- [What you need to do]:
Your answer should hold each line of the material that contains the word "accomplish".

- [Input data]:
○ ○ ○ ○ ○ ○ ○
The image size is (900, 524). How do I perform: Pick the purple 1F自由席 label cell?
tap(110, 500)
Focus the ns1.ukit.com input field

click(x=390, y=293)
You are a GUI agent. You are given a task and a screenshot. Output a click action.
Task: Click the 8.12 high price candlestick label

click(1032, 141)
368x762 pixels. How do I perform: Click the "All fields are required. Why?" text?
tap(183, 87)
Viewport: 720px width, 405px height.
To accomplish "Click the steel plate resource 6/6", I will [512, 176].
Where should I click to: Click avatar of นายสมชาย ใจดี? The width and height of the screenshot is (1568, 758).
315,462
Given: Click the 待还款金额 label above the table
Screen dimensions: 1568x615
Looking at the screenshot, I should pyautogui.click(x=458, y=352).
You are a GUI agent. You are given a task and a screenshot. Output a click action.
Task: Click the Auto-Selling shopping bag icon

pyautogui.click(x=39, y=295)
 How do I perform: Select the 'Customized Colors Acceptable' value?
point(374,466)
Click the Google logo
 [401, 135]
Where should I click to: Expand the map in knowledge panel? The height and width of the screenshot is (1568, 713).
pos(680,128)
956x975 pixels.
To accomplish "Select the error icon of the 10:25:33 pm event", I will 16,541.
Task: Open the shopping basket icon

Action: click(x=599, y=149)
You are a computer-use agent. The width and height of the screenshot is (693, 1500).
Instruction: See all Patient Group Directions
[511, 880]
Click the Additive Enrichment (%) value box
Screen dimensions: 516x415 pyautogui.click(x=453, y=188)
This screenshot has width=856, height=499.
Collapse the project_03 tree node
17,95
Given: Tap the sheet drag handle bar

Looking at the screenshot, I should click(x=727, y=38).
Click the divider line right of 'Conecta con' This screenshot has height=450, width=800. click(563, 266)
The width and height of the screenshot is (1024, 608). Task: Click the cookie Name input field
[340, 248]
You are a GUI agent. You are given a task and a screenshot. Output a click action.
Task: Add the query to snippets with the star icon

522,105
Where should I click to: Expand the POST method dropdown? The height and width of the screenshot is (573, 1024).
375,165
○ ○ ○ ○ ○ ○ ○
- [Task output]:
To accomplish "Click the steel plate resource 6/6", I will [512, 176].
To accomplish "Select the error icon of the 10:25:33 pm event", I will 16,541.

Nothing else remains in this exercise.